The Tears Are Not Only About Today
That is why healing takes patience.
Sometimes my tears are about what is happening right now.
Other times, they are for the little girl who could not cry back then.
On some days, I feel the weight of all the years I held everything in.
At other moments, I think I am grieving how unfamiliar safety still feels.
There are also times when tears come because part of me is finally starting to believe someone might stay.
Safe Love Can Feel Scary
This is something I wish more people understood.
Safe love does not always feel peaceful at first.
It can feel confusing.
It can feel uncomfortable.
At times, it may even feel boring compared to chaos.
You may find yourself waiting for the other shoe to drop.

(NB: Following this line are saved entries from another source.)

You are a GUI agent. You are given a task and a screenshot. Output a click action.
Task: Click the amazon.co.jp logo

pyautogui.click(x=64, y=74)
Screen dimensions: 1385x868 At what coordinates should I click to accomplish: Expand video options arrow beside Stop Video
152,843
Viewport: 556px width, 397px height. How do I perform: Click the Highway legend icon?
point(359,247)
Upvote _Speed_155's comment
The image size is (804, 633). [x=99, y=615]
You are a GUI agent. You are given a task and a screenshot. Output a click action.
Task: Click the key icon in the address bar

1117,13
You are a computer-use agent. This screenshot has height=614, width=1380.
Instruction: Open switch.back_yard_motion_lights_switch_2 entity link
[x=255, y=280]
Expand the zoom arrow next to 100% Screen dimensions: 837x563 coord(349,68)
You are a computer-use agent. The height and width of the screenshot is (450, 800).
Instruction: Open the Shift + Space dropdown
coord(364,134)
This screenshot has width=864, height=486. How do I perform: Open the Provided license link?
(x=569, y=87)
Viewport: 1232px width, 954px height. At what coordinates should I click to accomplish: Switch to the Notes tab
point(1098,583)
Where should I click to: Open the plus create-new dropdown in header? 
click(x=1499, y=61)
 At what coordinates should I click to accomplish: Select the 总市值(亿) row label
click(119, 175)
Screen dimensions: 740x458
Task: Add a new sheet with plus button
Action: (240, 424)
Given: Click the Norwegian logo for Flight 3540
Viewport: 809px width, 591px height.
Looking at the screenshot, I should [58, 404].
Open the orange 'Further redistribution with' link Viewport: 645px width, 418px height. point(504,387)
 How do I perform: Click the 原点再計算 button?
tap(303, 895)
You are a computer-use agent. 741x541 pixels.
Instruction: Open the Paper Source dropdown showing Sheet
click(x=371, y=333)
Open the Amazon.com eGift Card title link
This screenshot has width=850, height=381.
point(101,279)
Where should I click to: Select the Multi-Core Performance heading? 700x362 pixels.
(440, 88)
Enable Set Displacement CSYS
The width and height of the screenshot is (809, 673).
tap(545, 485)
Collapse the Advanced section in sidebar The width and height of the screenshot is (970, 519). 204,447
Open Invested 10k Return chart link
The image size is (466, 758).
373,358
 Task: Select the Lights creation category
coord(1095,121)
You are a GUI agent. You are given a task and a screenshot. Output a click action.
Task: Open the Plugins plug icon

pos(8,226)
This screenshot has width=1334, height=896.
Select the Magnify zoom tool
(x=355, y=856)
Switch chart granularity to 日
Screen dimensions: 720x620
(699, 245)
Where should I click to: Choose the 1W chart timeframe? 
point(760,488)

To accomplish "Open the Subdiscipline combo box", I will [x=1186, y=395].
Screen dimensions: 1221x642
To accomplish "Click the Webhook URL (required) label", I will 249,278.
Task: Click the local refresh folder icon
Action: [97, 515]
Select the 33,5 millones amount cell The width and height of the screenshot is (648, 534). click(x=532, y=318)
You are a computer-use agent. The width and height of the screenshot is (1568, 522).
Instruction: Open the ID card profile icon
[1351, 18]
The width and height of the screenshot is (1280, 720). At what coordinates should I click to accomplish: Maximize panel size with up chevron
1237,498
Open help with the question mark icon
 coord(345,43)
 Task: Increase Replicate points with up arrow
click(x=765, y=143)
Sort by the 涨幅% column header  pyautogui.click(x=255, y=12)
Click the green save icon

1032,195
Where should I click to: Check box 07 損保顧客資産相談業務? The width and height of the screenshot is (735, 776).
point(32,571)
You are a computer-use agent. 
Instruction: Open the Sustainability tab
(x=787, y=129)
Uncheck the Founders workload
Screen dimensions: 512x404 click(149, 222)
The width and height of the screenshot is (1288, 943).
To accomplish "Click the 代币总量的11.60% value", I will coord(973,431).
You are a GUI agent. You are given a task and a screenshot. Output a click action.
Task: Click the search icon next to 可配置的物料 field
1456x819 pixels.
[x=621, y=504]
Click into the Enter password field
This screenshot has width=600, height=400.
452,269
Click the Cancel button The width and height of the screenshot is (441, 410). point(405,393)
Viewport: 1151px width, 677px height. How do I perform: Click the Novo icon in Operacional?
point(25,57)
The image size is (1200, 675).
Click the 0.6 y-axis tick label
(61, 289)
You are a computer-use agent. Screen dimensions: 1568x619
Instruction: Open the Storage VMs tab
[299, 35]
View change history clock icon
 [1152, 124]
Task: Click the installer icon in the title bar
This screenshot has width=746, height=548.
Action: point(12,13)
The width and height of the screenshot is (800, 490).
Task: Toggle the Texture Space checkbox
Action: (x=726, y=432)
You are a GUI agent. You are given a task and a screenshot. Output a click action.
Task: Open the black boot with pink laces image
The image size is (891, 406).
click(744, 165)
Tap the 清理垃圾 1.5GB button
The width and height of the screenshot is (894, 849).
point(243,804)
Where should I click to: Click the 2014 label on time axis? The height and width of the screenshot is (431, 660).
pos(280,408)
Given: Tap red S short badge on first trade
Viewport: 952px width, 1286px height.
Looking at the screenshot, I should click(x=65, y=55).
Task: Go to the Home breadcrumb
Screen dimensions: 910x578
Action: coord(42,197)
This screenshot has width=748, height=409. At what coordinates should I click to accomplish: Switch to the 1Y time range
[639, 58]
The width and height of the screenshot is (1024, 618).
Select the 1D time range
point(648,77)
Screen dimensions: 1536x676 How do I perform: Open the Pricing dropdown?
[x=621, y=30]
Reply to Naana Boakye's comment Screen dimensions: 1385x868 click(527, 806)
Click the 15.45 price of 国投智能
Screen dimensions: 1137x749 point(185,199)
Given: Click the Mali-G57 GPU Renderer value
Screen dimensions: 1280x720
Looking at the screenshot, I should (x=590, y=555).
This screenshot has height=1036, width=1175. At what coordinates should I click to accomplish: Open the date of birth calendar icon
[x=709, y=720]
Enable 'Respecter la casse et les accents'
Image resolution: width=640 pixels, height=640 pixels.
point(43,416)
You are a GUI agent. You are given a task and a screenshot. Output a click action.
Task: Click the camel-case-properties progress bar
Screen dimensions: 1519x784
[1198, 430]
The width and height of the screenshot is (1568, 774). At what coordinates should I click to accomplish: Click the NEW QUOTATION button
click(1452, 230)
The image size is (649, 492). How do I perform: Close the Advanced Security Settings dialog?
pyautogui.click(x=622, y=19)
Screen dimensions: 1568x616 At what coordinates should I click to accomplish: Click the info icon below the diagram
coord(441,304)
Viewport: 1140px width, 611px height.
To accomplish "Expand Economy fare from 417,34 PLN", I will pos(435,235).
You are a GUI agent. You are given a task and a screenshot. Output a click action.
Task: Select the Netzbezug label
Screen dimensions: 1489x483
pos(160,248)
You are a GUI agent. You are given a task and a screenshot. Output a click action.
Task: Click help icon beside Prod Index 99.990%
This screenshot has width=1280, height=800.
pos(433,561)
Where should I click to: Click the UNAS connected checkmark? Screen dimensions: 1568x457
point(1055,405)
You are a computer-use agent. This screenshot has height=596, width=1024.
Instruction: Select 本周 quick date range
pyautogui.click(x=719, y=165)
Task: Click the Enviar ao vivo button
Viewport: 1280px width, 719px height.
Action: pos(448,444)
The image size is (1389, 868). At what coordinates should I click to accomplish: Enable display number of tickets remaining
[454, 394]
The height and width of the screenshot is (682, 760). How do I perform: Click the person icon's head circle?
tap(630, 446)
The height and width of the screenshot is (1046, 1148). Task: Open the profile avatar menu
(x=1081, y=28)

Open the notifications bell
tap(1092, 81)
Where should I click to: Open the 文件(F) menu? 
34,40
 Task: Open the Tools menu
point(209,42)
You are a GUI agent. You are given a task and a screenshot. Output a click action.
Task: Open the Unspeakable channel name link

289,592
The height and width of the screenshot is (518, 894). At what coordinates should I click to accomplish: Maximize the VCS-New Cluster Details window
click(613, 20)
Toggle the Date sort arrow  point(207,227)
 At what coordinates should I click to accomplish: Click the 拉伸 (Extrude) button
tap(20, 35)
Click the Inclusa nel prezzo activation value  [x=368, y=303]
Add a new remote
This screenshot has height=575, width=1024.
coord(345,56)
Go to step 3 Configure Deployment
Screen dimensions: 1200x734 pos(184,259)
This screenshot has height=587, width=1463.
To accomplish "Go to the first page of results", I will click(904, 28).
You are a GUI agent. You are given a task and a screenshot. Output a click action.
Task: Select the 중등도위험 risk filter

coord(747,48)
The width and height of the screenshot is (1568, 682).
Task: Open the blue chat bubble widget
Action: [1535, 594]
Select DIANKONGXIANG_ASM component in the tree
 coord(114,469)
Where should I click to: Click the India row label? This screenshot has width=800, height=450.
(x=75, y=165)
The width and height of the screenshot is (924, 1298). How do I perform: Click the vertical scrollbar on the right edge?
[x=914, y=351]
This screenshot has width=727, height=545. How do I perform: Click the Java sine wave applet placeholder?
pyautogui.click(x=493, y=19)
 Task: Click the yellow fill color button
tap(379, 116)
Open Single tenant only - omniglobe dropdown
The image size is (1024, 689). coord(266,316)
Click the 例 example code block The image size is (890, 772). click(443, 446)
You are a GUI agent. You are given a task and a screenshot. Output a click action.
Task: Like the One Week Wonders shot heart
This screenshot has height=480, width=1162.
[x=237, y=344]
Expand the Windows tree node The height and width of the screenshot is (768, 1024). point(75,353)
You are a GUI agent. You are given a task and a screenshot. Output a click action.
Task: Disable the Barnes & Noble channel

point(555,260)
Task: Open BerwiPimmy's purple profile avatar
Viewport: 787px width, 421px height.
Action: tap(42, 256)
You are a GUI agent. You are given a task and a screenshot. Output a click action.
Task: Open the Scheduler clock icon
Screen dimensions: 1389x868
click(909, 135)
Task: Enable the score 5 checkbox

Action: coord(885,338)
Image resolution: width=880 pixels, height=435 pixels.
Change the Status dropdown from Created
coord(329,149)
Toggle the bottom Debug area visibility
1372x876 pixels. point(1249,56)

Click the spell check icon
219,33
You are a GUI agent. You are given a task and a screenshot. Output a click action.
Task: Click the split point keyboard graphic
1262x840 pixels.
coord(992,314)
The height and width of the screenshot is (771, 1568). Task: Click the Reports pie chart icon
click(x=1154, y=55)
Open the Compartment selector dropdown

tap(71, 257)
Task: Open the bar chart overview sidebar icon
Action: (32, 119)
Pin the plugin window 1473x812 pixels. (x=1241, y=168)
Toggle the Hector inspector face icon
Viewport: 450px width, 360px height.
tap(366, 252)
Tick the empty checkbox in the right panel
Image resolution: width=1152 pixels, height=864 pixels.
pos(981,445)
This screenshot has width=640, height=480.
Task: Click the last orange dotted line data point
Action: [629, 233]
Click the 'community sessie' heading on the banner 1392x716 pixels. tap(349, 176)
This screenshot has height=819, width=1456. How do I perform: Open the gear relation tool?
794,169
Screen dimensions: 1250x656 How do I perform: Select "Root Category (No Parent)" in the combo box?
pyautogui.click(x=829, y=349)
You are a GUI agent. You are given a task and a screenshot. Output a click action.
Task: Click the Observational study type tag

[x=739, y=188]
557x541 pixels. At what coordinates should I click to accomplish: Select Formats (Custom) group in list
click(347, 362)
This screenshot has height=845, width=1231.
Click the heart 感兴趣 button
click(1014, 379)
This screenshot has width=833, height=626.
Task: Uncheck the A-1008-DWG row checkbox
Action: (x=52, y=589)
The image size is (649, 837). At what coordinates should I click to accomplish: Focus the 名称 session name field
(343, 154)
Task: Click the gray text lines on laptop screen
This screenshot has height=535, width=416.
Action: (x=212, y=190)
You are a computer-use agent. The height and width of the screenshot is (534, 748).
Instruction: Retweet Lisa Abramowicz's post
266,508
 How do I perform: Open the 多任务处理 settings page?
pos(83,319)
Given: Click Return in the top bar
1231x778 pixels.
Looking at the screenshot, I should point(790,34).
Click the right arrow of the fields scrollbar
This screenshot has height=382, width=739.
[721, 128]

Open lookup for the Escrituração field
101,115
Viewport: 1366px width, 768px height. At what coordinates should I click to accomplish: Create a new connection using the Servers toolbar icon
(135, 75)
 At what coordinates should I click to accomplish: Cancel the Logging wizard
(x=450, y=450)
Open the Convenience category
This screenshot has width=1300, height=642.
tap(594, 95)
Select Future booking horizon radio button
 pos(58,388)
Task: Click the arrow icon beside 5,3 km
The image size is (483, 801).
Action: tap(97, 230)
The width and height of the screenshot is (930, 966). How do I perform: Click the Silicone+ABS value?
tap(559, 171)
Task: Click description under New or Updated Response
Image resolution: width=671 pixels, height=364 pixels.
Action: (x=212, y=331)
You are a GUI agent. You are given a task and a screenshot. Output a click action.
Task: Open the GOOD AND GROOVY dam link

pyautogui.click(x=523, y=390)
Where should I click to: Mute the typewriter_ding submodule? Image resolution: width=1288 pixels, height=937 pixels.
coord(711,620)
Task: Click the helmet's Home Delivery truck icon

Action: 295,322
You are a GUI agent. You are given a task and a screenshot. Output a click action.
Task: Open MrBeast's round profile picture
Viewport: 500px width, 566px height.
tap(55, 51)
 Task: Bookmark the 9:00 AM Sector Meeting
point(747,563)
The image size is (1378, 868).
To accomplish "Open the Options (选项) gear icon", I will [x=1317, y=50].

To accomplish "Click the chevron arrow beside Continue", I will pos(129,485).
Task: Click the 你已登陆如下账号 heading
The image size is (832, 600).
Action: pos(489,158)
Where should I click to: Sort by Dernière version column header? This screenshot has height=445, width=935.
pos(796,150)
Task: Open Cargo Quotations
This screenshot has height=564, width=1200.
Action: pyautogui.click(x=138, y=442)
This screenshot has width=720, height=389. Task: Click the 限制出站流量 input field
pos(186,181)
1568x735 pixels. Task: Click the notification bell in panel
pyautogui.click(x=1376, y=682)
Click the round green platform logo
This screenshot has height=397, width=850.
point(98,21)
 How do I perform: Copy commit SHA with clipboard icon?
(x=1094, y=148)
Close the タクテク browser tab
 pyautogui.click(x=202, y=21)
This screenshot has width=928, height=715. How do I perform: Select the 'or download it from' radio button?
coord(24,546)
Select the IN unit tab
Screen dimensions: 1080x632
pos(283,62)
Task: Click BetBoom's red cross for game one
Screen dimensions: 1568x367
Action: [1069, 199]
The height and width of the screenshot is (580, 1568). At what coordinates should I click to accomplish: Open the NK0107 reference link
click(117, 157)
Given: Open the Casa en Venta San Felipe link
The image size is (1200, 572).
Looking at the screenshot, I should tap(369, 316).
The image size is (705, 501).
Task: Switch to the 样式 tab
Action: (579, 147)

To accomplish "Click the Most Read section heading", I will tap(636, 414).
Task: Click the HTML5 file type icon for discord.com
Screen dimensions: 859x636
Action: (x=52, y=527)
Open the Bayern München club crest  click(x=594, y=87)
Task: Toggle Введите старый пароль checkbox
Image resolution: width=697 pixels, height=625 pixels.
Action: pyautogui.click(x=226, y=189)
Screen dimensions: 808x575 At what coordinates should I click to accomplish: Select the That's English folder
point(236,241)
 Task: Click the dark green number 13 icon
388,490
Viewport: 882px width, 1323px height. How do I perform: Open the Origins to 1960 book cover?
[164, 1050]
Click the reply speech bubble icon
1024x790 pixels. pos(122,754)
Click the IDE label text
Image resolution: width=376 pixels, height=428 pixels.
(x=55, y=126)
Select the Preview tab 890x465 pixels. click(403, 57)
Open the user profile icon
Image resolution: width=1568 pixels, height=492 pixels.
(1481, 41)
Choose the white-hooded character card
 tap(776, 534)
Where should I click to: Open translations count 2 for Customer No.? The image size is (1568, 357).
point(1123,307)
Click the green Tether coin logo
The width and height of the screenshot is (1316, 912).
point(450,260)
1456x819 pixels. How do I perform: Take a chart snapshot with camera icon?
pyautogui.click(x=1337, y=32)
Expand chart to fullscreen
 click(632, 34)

There may also be moments when you want to run, not because the safety is wrong, but because your nervous system is not used to being cared for without punishment.
When you are used to earning love, safe love can feel strange.
After rejection, kindness can feel suspicious.
If pain was normal for a long time, gentleness can feel almost too tender to trust.
That does not mean the safety is fake.
It may mean your heart is learning something new.
I Am Not Behind, I Am Healing
Sometimes I feel embarrassed that certain things still affect me.
I think, “Shouldn’t I be over this by now?”
But healing does not work on a perfect timeline.
There are parts of me that are strong.
Other parts are wise.
I have parts of me that can write, create, build, dream, and encourage other women.
Then there are still parts of me that feel small, scared, and unsure.
Both can be true.
I can be healing and still have hard days.
Strength and comfort can exist in the same body.
Being an adult does not mean I stop needing care.
It means I am learning how to care for the younger parts of me.
I can know I am safe and still need time to feel safe.
That does not make me broken.
It makes me human.
Choosing Myself Now
Today, I am trying to practice something new.
Instead of being mad at the younger part of me, I am trying to listen to her.
Rather than asking, “Why are you still scared?” I want to say, “Of course you are scared.”
I do not want to force myself to cry.
I also do not want to shame myself if the tears come.
My body deserves to move at the pace it can handle.
Instead of waiting for someone else to prove I am worth choosing, I want to choose myself again and again.
What Little Antoinette Deserved
The little girl in me deserved to be chosen back then.
She deserved softness.
Protection should have been normal for her.
She deserved to cry without fear.
Love should not have made her earn her place.
Even though I cannot go back and change what happened, I can do something powerful now.
I can stop abandoning her.
I can stop shaming her.
Rushing her will not heal her.
So I am learning to sit with her and remind her:
“We are not there anymore.”
“We are safe now.”
“You do not have to perform for love.”
“You do not have to be perfect to stay loved.”
“You are chosen by me.”
Becoming Is Not a Straight Line
This is what becoming looks like for me.
It is not always pretty.
It is not always peaceful.
Some days, becoming looks like crying in therapy.
Other days, it looks like admitting I still feel little inside.
There are moments when I realize I am safe, but my body still needs time to believe it.
Becoming can also look like choosing myself when I am still tempted to wait for someone else to do it first.
And maybe that is okay.
Maybe healing is not about never feeling young, scared, or tender again.
Maybe healing is learning how to hold those parts of yourself with love.
It may be about becoming the safe person you needed.
It may also be about finally telling the younger version of you:
“You do not have to wait anymore. I am here now.”
And maybe that is where the real becoming begins.
A Gentle Reminder
If you are in a season where your mind knows the truth but your heart still feels scared, please know you are not alone.
You are not weak.
You are not behind.
You are not broken.
Sometimes the younger parts of us need more time to trust that things are different now.
Give yourself grace.
Offer yourself patience.
Let yourself receive the love you kept waiting for.
Because you are not too much.
You are not unchosen.
You are becoming.
And you are worthy of being chosen, even on the days you are still learning how to choose yourself.